**Records provided**:
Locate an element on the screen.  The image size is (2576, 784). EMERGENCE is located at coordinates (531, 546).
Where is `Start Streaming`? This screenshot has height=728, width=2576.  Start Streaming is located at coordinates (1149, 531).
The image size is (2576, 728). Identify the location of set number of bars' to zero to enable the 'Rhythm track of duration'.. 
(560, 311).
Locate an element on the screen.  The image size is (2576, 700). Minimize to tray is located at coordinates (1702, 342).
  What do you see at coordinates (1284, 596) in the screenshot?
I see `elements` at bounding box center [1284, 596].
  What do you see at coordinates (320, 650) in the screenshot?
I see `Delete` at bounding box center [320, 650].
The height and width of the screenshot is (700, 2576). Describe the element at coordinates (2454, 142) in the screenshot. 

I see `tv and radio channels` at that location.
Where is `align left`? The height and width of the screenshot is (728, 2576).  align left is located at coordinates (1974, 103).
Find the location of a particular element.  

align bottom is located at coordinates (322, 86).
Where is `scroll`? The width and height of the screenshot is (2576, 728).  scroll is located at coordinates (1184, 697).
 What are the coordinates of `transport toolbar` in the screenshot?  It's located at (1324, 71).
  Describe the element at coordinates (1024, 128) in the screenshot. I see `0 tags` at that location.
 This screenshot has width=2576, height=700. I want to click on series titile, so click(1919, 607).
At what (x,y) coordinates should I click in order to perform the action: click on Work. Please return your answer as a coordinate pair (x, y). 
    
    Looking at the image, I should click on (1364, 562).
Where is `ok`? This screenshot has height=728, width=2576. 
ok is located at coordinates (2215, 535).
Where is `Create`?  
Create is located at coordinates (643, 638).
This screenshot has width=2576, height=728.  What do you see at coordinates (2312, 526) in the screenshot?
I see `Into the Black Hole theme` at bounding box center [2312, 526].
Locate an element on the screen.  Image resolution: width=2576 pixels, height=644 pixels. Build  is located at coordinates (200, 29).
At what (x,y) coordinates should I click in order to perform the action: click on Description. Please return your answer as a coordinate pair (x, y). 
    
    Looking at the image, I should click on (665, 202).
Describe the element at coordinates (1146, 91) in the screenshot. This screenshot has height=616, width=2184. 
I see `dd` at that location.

**Work instructions**: Gather each line from the records above in which the word "Please" appears.

**Response below**:
At what (x,y) coordinates should I click in order to perform the action: click on Work. Please return your answer as a coordinate pair (x, y). 
At what (x,y) coordinates should I click in order to perform the action: click on Description. Please return your answer as a coordinate pair (x, y). 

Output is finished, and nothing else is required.